Qu’as-tu appris avec le temps sur le métier ?
En trois ans, j’ai appris à comprendre tous les corps de métier : tourneurs, labels, promo… On est au centre d’un écosystème. Plus tu comprends qui fait quoi, moins tu te fais avoir. Même si les mauvais choix, ça arrive toujours. On a l’impression que certaines ascensions sont fulgurantes. Mais c’est faux. Regarde RAYE. Ça fait dix ans qu’elle travaille, qu’elle écrit pour d’autres, qu’elle pose sa voix sur des feats dance. Ce n’est pas arrivé du jour au lendemain. Tant que tu es en mouvement, tu es dans la course.
Tu parlais d’une tournée avec Kazy Lambist, plutôt electronique. Si un DJ venait à te contacter pour que tu poses ta voix sur l’un de ses morceaux, que répondrais-tu?
Je ne me ferme aucune porte. Si David Guetta lit cet article, je dirai oui (rires). Plus sé1rieusement, je fais des essais voix quand on me propose. Il faut que ça me parle un minimum. Avec Kazy Lambist, ça faisait sens humainement et musicalement. On a co-écrit, c’était naturel. Il y a pas longtemps, j’ai reçu un appel d’offres d’un producteur allemand. Cela n’a pas abouti, mais ça aurait pu donner quelque chose ! Prêter juste ma voix en full interprète, ça dépend du contexte. Je ne me ferme pas la porte, mais je ne vais pas me donner corps et âme là-dedans non plus.
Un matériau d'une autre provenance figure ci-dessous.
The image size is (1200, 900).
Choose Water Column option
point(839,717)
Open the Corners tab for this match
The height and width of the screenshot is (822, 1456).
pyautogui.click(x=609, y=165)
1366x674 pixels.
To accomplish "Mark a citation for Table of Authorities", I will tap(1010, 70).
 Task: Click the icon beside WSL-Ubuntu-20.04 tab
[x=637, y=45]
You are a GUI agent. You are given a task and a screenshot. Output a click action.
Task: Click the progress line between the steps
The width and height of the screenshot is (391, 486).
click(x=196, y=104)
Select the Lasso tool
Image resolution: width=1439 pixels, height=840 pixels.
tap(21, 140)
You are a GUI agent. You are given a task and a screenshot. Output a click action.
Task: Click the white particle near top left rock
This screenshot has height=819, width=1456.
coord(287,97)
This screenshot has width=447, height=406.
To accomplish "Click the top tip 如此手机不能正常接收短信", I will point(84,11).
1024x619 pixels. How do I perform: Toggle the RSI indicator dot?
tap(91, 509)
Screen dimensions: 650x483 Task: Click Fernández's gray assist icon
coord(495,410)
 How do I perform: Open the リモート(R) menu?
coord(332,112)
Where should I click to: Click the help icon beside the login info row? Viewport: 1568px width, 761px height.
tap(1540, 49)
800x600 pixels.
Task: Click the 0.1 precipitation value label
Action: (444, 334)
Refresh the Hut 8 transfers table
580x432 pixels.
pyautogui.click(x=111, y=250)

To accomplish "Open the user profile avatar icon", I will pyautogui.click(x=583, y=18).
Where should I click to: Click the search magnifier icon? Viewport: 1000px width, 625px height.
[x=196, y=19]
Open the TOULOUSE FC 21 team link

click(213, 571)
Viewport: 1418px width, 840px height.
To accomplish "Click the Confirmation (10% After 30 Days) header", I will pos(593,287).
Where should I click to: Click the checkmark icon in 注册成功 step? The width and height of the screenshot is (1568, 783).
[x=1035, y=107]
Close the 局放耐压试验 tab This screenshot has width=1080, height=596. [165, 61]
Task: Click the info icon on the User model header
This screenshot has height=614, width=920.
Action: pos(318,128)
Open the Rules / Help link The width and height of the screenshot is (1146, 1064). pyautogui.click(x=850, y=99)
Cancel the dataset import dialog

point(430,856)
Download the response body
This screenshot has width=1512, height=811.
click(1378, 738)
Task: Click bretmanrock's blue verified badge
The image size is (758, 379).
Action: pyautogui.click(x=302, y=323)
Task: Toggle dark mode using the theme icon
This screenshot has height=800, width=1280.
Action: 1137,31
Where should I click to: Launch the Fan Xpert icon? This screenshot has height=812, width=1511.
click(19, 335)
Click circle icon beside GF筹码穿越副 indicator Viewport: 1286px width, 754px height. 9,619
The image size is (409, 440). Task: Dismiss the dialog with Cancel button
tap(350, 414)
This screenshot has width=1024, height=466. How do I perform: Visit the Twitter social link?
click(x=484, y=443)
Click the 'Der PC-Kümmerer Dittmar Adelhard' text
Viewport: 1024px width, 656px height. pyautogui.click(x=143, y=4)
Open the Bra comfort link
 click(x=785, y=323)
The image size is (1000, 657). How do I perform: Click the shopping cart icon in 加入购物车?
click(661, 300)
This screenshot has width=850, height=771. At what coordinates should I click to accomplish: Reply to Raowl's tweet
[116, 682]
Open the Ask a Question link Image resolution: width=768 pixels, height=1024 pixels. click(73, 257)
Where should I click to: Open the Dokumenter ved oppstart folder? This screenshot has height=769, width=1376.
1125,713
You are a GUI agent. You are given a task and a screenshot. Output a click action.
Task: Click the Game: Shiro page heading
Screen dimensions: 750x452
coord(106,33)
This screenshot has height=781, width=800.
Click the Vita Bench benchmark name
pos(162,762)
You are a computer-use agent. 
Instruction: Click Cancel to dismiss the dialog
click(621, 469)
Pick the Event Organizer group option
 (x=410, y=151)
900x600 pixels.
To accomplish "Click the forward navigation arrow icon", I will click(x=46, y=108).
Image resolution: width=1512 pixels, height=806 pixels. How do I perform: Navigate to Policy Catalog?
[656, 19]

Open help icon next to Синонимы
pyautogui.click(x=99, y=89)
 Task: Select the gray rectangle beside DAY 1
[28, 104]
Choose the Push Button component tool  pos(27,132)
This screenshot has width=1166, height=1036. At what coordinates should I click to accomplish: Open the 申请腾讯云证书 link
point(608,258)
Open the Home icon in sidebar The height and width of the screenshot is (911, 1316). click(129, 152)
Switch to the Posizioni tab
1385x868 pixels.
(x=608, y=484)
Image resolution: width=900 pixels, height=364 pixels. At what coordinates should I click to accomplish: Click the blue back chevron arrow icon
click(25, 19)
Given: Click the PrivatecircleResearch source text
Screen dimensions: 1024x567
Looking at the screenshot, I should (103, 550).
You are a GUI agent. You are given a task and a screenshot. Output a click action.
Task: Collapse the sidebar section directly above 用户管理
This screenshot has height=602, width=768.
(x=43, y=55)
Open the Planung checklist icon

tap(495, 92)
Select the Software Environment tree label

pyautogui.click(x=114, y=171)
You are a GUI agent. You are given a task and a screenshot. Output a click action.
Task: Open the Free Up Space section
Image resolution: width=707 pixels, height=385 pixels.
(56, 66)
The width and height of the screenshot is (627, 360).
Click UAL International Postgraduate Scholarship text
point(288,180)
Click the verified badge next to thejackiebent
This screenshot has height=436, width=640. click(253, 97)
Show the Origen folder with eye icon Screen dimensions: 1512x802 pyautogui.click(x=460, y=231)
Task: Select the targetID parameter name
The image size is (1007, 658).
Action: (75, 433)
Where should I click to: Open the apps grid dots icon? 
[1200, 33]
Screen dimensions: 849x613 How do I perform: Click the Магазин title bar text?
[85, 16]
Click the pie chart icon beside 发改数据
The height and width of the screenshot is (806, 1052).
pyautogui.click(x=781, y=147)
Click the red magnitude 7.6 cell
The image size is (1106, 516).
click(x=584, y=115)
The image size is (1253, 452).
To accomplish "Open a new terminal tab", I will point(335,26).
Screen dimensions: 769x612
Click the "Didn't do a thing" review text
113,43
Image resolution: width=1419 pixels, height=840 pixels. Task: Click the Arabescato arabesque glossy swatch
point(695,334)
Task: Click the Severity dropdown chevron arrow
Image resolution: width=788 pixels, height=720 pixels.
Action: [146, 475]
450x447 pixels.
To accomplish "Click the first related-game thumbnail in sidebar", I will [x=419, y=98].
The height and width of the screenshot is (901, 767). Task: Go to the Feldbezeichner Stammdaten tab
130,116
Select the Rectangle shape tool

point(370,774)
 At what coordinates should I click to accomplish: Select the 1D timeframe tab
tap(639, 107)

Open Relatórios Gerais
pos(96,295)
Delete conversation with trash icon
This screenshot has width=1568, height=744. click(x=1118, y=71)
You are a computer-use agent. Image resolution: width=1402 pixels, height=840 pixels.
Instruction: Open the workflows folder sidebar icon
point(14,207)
Tu reviens avec le single “Mental Rest”. Tu peux me le présenter ?
Le single s’appelle Mental Rest, “le repos de l’esprit”. Je pense que c’est la chanson la plus singulière de mon prochain projet. Elle parle de ces moments où tu n’arrives pas à “switch off”, où ton esprit ne s’arrête jamais. Je l’ai écrite pour ma sœur, après une grosse conversation. Elle traverse des choses liées à la santé mentale, le fait de se sentir envahie, de ne pas réussir à verbaliser ce qui se passe à l’intérieur. Je voulais parler de ça, mais aussi de l’espoir. Se dire que ça arrive à d’autres, qu’on n’est pas seul.Je suis hyper fière du son et de l’intention.
Qu’est-ce que ça donne en live ?
En live, il y a eu un réarrangement avec Pierre Schregle à la direction musicale. Jusqu’ici, j’étais en piano-voix. Là, j’ai une musicienne avec moi : piano, SPD-SX, basse, drums, des bandes. Il y a un vrai écrin autour des morceaux. Et beaucoup d’inédits.
Un dernier mot ?
La santé. La passion. Et la grinta, comme dirait ma mère. The grit. La gnac. Oui, je suis ambitieuse. J’espère qu’un jour j’irai chercher un Grammy.